Together, the collaborators are conducting a massive survey of the region, probing known sites and seeking unknown ones in an effort to better understand the region’s past. Survey techniques commonly used by archaeologists in more arid, high-visibility areas aren’t useful in the Chengdu Plain because surface materials are obscured by the ongoing agricultural uses of the land. Team members have to walk the fields exhaustively, cutting through rice paddies and drilling 2-meter-deep survey holes at regular intervals with hand augers.
Because the Chinese government frowns on expansive digs not prompted by road or construction projects, Flad said the diggers can only expand survey holes that turn up artifacts into 1-meter-square pits, when necessary.

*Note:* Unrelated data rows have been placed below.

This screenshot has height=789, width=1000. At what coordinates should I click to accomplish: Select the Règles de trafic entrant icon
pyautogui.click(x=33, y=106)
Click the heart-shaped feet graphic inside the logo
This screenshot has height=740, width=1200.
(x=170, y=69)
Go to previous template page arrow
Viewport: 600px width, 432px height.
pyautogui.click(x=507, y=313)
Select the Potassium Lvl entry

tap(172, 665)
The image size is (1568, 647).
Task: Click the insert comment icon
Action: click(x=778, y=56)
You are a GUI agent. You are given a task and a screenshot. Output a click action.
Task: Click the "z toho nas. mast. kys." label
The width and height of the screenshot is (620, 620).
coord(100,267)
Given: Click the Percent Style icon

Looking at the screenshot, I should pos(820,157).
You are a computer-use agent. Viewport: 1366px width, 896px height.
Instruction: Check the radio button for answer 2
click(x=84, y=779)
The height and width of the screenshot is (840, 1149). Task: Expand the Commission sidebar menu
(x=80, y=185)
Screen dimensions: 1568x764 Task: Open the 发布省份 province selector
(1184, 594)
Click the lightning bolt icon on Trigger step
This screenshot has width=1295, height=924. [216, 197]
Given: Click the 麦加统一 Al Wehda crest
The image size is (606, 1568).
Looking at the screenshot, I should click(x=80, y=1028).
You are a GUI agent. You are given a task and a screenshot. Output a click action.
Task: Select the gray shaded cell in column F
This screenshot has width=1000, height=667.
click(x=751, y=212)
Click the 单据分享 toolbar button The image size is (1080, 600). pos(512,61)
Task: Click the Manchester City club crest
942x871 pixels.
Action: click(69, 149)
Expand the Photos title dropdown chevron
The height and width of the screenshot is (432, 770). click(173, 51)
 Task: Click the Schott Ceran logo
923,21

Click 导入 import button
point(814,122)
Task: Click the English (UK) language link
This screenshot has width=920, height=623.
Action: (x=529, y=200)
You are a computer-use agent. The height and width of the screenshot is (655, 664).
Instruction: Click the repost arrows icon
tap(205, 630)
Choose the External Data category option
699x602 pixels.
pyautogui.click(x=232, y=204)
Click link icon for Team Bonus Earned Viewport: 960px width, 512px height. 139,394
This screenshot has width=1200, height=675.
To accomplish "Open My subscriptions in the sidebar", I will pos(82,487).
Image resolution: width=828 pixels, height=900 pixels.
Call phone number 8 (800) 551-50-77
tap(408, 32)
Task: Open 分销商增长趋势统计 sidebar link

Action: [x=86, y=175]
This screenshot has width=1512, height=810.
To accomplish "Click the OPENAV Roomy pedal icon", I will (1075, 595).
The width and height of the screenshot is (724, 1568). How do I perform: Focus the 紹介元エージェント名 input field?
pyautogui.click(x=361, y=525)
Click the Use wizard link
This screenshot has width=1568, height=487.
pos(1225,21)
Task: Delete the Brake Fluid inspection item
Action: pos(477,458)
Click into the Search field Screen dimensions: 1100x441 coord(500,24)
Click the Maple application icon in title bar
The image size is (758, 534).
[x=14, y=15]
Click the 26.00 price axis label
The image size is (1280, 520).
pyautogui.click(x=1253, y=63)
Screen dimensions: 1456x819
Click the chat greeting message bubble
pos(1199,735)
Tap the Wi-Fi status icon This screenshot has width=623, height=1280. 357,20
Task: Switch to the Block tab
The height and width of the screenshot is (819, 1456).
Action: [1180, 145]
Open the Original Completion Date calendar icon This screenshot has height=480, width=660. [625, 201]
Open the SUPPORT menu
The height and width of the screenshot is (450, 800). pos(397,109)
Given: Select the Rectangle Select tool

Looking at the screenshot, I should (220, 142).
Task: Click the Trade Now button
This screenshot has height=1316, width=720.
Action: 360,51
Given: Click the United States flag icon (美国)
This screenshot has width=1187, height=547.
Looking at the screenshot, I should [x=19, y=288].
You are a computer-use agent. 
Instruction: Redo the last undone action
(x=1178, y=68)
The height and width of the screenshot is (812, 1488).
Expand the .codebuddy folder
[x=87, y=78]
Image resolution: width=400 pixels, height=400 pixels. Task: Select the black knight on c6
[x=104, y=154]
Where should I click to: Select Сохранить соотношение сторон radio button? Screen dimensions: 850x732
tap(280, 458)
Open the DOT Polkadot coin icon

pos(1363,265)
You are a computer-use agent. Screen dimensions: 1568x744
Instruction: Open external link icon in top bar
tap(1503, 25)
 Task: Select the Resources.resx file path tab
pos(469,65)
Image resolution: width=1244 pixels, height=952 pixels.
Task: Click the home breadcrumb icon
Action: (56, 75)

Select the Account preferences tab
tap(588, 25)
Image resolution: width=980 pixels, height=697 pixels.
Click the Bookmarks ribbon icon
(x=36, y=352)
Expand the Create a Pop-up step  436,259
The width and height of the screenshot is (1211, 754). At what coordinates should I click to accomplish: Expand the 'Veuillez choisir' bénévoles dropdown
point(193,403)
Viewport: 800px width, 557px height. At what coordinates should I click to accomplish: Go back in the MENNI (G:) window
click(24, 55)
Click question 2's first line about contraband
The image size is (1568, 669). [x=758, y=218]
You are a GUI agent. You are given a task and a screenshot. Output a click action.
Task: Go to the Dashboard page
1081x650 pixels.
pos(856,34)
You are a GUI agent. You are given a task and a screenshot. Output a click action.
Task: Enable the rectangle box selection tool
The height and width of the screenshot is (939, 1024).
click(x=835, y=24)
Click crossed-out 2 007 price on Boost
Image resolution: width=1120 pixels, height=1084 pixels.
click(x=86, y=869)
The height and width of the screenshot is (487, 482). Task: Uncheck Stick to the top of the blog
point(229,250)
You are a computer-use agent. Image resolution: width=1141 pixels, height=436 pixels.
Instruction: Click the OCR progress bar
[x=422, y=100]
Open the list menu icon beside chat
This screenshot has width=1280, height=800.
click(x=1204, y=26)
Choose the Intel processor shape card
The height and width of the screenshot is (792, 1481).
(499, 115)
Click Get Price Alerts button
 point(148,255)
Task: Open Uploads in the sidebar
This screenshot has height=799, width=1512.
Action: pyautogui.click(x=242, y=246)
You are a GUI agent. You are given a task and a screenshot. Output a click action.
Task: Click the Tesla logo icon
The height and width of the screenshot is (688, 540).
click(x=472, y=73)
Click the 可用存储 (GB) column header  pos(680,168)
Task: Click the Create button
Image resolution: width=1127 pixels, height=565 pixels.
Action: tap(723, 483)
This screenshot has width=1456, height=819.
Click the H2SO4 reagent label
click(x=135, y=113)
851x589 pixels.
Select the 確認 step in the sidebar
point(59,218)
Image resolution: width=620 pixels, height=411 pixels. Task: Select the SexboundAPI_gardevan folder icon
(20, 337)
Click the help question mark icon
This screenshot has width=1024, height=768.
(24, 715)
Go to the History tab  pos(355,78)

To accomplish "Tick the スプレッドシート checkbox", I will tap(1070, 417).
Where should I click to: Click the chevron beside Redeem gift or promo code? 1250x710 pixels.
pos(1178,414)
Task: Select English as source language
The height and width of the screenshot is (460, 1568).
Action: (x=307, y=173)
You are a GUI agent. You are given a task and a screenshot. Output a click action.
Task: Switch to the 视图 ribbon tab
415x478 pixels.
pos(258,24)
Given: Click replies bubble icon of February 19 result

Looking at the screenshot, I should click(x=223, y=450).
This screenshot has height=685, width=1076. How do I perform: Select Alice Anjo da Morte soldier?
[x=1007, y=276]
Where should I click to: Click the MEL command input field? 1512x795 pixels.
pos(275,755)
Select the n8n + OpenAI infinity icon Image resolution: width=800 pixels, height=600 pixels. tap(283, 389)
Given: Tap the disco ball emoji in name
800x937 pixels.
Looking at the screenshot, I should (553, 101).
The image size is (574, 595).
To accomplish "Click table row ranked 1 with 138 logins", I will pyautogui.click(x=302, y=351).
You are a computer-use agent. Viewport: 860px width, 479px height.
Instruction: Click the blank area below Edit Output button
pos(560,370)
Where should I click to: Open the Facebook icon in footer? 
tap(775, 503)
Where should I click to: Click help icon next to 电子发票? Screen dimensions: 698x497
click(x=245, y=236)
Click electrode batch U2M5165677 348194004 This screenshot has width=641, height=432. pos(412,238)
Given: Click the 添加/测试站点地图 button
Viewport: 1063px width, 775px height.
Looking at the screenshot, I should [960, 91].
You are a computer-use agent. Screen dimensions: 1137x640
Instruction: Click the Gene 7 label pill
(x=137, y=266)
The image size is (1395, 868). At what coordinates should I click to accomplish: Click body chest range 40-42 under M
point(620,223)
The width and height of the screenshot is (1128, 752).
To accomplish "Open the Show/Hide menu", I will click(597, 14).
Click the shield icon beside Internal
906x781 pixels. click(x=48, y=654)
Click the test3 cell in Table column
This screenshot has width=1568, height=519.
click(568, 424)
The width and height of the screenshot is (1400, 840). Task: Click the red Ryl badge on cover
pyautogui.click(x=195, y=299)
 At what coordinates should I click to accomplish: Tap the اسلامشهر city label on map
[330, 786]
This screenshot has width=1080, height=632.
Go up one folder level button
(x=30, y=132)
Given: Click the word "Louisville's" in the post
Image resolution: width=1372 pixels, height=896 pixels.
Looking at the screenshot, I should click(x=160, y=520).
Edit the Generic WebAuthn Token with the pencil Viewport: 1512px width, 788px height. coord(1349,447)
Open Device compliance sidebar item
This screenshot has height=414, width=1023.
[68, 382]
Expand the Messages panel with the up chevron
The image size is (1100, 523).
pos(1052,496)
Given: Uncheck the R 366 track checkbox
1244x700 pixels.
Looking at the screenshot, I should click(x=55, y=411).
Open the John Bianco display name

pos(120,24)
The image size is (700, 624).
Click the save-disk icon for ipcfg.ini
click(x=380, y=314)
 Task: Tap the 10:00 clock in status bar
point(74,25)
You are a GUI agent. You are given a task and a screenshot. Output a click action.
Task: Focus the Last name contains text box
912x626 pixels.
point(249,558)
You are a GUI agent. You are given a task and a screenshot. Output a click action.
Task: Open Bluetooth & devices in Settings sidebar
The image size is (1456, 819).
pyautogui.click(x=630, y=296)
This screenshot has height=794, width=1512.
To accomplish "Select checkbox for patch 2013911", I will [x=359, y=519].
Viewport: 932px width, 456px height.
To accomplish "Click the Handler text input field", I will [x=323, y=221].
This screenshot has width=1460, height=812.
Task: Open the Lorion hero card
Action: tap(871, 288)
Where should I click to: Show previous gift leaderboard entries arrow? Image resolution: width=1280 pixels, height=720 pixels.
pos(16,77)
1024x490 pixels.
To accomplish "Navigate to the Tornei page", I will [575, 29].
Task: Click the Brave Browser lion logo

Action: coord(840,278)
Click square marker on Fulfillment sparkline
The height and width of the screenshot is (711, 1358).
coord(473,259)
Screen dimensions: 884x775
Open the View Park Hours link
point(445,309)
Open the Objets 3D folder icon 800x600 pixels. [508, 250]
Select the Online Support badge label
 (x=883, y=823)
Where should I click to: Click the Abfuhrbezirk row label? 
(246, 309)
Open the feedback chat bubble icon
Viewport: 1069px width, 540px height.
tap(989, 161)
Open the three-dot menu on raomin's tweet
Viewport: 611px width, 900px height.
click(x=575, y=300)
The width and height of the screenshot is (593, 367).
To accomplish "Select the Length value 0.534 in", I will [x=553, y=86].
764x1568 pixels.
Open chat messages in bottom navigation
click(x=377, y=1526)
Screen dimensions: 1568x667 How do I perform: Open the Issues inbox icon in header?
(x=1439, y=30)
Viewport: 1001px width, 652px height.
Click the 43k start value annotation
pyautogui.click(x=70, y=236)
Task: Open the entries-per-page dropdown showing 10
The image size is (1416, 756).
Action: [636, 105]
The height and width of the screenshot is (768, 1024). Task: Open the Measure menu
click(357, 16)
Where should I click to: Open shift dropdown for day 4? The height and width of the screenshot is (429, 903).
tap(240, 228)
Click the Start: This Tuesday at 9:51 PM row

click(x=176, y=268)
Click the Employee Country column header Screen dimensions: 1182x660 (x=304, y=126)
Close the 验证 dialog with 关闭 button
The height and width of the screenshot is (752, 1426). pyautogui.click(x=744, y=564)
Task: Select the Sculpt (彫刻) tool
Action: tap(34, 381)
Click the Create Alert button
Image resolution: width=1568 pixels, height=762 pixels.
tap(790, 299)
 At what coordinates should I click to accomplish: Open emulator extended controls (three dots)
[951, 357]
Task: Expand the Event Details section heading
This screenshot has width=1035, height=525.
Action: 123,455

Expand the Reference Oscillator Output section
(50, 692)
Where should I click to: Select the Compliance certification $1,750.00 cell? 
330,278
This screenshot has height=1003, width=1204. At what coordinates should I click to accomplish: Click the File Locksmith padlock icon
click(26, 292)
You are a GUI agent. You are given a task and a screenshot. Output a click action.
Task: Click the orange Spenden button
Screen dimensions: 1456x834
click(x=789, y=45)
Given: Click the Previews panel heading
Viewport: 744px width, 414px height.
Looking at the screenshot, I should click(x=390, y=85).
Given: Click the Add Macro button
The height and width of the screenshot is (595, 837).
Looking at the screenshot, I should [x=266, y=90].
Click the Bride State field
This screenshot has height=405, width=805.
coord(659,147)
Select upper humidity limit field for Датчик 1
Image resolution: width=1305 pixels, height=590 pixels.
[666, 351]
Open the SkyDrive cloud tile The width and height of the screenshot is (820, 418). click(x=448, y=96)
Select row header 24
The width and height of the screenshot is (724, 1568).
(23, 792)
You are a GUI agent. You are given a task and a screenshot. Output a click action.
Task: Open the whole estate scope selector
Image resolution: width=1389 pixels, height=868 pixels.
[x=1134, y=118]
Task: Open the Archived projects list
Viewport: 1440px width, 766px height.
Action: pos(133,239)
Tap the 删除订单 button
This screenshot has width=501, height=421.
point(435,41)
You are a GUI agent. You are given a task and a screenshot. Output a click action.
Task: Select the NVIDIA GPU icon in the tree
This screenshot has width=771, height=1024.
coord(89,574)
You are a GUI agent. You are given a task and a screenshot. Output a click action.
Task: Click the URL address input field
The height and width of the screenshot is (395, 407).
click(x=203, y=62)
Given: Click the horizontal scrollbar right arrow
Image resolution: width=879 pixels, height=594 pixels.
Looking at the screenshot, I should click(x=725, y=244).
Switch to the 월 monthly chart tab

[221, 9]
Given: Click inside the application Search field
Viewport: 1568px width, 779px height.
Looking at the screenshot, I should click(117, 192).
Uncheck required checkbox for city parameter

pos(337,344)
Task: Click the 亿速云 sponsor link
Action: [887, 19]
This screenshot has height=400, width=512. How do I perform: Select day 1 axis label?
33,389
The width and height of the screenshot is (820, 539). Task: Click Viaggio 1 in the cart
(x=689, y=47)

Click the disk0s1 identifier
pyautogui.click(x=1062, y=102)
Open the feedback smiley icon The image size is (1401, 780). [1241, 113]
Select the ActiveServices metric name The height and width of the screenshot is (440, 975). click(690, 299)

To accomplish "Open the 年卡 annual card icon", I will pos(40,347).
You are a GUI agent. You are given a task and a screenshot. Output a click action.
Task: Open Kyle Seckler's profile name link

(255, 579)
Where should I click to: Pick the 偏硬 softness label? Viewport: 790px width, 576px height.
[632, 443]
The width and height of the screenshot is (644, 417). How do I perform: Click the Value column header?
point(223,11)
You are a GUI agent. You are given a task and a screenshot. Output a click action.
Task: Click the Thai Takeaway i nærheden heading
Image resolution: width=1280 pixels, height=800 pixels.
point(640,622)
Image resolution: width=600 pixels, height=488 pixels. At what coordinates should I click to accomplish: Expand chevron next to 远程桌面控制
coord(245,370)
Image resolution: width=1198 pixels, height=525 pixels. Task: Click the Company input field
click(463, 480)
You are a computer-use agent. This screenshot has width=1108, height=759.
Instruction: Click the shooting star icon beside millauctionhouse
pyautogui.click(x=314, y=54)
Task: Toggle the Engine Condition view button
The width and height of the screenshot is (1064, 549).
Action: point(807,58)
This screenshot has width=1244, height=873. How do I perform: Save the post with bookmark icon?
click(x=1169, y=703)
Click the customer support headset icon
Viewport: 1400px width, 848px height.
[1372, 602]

“We’re trying to understand patterns of landscape use and to find sites in a systematic way that tells us something about those patterns,” Flad said. “What we’re looking for in this landscape is how settlement changed over time.”
So far, pottery sherds and building remains have been found that predate even the Qin dynasty, going as far back as the Baodun culture, about 2,500 years B.C.E., which created a series of walled settlements across the Chengdu Plain.
Researchers do much of their work in December and January, when rice cultivation is at a lull and they can get access to fields that aren’t flooded. They typically break into teams using a variety of tools and techniques, including the auger-wielding survey team, which walks predetermined transects and digs holes at regular intervals. A second group explores surface remains using traditional survey techniques. A third seeks to understand patterns of landscape changes such as altered river courses through geomorphology, while a fourth explores known archaeological or active construction sites. The final group processes the data, resulting in computerized maps that can help guide future explorations.
Flad said the international nature of the work is important, and members of the team bring different skills. The Chinese team members contribute not only archaeological expertise but also help to guide the permitting process. The foreign team, which typically includes Flad and several Harvard graduate and undergraduate students, brings its own archaeological and technical strengths, as well as funding.
Following up on earlier discoveries of larger Baodun-era settlements, Flad and colleagues have been able to document a series of smaller settlements across the plain that paint a picture of a far more densely settled area than previously understood.
“We can say the Chengdu Plain was more widely occupied and more complexly organized than previously known,” Flad said.